::: DATA
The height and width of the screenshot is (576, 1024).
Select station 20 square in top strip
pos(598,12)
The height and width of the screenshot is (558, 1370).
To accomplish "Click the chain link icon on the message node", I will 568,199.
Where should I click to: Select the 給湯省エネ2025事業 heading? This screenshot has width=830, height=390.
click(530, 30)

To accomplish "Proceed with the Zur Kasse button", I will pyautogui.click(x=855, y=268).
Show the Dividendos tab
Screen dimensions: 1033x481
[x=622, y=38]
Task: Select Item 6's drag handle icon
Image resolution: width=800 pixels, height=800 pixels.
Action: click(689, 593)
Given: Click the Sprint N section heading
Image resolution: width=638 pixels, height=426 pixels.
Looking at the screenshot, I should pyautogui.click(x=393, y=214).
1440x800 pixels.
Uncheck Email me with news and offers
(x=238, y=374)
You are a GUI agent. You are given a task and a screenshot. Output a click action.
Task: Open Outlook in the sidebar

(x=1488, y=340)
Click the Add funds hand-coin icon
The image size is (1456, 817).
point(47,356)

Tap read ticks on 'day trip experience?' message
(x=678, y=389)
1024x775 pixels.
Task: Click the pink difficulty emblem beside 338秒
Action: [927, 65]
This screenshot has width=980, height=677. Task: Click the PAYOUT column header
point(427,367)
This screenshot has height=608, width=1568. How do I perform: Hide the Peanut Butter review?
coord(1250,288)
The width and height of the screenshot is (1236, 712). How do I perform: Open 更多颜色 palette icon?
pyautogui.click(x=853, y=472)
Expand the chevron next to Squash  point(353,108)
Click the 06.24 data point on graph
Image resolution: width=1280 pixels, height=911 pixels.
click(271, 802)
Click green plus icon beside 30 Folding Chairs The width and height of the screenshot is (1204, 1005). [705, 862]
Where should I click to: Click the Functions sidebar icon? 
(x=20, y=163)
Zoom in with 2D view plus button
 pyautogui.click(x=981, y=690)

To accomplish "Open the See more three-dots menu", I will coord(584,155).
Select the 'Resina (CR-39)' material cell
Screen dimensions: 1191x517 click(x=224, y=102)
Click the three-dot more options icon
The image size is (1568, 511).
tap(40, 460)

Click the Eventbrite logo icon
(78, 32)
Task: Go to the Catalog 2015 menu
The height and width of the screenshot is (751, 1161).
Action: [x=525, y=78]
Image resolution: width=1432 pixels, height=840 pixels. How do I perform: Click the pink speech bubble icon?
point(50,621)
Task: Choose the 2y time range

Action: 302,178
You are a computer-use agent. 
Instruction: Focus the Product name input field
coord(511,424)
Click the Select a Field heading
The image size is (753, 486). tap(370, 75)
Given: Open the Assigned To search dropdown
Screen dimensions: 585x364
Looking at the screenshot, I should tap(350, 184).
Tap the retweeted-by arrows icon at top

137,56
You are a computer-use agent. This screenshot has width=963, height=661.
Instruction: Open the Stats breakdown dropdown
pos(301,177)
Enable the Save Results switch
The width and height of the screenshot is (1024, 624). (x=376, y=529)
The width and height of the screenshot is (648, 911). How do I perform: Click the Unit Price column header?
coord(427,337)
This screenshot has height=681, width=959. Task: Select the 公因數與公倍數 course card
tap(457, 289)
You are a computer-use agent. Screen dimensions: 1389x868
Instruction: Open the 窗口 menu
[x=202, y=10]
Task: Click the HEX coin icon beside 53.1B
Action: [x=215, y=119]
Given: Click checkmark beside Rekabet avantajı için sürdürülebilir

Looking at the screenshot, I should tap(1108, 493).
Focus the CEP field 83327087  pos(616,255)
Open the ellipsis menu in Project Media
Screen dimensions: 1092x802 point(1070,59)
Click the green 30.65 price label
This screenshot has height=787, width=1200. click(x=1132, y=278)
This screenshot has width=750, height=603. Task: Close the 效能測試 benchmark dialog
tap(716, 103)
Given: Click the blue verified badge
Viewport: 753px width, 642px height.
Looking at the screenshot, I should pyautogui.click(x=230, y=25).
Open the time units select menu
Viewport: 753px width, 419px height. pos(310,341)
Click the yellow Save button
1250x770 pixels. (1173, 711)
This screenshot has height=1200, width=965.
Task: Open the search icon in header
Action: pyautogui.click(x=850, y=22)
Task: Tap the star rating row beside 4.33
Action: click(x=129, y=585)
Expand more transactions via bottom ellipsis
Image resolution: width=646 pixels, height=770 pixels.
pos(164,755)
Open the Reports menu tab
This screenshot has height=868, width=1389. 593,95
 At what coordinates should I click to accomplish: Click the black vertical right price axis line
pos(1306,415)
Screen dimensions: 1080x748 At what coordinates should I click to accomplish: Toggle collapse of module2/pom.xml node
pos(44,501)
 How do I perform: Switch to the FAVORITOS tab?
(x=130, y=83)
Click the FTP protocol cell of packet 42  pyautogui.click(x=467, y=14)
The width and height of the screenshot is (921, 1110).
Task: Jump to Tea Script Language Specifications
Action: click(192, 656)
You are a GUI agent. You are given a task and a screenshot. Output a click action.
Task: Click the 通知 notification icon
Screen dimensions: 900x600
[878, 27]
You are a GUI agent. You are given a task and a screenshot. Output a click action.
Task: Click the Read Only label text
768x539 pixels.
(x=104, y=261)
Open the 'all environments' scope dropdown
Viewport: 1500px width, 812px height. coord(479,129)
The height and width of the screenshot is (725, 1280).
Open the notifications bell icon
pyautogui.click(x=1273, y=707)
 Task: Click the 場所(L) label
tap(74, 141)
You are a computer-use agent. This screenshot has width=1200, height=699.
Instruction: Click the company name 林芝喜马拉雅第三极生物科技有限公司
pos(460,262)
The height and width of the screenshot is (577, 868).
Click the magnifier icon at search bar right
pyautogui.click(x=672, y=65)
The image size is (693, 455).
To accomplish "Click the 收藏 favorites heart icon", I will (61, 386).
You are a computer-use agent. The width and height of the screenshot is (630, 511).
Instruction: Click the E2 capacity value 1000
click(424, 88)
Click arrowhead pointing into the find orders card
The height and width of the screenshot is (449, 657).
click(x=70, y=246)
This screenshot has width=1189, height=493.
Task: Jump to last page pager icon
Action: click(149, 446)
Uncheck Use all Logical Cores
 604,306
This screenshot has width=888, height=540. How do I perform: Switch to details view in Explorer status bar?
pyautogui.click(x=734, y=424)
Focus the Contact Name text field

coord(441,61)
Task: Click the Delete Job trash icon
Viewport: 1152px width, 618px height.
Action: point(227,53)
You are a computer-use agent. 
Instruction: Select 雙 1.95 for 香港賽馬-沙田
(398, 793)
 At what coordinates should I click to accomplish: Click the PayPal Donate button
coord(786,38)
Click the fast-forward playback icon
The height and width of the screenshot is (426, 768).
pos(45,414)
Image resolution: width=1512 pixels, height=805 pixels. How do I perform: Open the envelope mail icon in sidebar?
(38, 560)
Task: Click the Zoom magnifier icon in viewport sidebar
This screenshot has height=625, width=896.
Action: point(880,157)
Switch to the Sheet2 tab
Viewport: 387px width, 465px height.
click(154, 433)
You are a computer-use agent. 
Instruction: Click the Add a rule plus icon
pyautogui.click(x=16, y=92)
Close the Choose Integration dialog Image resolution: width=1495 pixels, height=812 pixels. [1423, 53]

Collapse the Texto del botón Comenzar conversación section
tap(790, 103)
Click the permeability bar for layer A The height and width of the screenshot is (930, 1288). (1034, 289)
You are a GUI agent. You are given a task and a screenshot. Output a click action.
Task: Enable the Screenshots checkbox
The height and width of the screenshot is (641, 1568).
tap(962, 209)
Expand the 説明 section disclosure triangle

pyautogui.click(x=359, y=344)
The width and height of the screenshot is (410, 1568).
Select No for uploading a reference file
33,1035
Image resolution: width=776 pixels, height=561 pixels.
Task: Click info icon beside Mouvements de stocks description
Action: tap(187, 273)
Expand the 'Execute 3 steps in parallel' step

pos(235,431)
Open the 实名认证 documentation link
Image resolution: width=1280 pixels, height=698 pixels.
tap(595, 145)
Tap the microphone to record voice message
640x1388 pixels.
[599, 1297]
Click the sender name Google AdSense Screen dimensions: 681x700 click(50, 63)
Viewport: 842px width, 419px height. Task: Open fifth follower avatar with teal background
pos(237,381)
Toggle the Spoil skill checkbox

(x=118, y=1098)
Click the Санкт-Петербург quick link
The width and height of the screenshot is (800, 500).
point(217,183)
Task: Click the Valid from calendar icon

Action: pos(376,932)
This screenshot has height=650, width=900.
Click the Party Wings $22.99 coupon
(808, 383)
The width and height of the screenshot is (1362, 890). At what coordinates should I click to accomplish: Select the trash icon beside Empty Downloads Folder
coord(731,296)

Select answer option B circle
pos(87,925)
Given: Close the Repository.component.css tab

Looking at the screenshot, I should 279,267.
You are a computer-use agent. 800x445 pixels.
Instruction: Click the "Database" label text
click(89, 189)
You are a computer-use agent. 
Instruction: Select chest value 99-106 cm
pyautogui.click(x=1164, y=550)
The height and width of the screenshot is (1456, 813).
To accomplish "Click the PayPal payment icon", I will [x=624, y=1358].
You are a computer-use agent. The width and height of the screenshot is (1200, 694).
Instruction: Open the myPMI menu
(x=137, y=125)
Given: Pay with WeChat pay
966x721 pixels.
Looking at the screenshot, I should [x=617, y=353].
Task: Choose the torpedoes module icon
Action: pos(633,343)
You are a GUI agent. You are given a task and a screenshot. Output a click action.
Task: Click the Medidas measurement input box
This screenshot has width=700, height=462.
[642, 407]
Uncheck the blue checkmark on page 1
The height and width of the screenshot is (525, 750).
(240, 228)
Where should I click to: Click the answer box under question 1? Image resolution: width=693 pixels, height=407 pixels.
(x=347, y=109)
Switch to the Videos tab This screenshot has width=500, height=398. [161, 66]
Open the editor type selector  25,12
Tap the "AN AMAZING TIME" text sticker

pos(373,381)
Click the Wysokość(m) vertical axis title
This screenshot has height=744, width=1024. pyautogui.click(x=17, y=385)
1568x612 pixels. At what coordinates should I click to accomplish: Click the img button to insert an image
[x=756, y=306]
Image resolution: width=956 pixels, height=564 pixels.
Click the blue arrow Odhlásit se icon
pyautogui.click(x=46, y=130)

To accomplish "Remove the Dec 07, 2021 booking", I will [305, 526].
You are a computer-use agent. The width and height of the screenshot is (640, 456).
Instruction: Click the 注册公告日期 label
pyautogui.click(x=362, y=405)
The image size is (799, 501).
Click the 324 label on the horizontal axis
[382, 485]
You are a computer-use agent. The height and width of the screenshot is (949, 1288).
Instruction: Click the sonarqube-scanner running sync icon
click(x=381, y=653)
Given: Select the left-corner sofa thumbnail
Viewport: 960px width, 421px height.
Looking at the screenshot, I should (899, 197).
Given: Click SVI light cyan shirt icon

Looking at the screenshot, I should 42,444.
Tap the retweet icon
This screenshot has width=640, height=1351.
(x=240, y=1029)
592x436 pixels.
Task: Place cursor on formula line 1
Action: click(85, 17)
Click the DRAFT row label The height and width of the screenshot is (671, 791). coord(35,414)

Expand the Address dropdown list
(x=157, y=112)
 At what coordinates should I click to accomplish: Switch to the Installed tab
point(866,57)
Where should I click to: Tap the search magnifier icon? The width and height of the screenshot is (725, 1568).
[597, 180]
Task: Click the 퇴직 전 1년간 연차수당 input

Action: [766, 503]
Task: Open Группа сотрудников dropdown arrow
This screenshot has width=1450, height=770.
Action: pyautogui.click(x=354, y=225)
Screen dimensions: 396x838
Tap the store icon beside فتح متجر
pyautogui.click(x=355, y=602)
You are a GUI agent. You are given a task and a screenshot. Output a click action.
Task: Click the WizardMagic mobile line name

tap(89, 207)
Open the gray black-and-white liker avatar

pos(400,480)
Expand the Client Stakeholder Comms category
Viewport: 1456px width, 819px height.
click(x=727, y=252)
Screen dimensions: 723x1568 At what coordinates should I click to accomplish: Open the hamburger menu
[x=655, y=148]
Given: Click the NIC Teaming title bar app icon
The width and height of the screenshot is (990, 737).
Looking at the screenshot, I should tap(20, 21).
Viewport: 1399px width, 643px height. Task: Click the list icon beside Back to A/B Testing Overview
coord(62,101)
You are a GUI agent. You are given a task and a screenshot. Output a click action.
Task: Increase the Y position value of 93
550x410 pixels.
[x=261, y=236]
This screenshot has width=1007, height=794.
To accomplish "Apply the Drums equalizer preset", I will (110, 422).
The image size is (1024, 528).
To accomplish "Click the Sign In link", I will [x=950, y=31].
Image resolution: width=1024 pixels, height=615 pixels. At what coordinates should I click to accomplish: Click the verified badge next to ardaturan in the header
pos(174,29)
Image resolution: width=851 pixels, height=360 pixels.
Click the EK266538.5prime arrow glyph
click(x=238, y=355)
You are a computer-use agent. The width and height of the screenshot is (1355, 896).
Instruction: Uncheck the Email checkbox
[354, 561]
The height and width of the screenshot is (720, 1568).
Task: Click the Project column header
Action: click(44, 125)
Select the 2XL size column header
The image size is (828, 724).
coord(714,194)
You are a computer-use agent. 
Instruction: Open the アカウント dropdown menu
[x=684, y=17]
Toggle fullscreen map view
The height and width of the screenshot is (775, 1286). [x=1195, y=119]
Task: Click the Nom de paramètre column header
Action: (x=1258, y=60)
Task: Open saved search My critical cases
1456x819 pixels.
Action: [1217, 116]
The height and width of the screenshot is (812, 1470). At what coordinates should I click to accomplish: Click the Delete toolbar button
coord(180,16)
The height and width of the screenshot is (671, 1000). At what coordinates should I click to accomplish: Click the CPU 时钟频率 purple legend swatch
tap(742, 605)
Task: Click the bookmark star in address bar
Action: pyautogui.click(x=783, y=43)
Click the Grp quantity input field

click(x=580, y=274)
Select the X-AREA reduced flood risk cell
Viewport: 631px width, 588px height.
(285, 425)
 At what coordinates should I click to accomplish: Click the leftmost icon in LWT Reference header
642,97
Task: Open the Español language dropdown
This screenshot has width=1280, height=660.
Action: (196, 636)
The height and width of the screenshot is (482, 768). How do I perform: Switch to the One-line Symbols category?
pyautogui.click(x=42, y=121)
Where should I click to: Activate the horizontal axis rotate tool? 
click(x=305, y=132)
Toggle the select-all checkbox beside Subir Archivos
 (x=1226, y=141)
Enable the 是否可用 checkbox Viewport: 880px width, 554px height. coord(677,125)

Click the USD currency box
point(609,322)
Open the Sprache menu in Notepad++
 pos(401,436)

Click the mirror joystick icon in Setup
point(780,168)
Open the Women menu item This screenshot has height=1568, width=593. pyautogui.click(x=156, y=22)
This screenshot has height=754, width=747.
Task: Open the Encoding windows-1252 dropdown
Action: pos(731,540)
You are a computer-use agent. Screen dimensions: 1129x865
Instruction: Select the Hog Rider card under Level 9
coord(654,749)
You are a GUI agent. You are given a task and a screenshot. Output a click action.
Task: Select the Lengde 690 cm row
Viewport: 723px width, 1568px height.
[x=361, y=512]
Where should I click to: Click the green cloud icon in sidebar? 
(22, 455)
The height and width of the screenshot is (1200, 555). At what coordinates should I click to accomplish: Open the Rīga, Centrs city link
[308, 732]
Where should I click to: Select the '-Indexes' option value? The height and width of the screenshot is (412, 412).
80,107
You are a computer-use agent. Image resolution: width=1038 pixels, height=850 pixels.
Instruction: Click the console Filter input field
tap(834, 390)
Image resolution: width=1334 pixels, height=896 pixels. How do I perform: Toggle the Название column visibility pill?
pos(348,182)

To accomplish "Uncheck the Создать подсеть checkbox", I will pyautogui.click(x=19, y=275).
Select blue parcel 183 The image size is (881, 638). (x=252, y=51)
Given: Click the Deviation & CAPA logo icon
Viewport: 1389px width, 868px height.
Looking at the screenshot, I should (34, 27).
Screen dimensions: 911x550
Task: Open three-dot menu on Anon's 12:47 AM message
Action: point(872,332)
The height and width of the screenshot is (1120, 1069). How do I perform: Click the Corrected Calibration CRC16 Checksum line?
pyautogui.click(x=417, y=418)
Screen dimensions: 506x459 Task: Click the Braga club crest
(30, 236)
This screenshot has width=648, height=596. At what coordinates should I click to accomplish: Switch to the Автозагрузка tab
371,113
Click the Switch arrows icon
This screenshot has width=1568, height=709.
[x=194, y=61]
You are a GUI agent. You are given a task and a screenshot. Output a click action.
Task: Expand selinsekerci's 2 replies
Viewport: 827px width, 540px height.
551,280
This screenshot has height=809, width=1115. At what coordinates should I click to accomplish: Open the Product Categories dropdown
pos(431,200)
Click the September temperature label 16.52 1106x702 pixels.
::::::
> EXERCISE REQUIREMENTS: Which lines of the listing contain the string "will"? Copy each of them.

> FINAL ANSWER:
To accomplish "Click the chain link icon on the message node", I will 568,199.
To accomplish "Proceed with the Zur Kasse button", I will pyautogui.click(x=855, y=268).
To accomplish "Open the See more three-dots menu", I will coord(584,155).
To accomplish "Click the 收藏 favorites heart icon", I will (61, 386).
To accomplish "Click the PayPal payment icon", I will [x=624, y=1358].
To accomplish "Remove the Dec 07, 2021 booking", I will [305, 526].
To accomplish "Apply the Drums equalizer preset", I will (110, 422).
To accomplish "Click the Sign In link", I will [x=950, y=31].
To accomplish "Uncheck the Создать подсеть checkbox", I will pyautogui.click(x=19, y=275).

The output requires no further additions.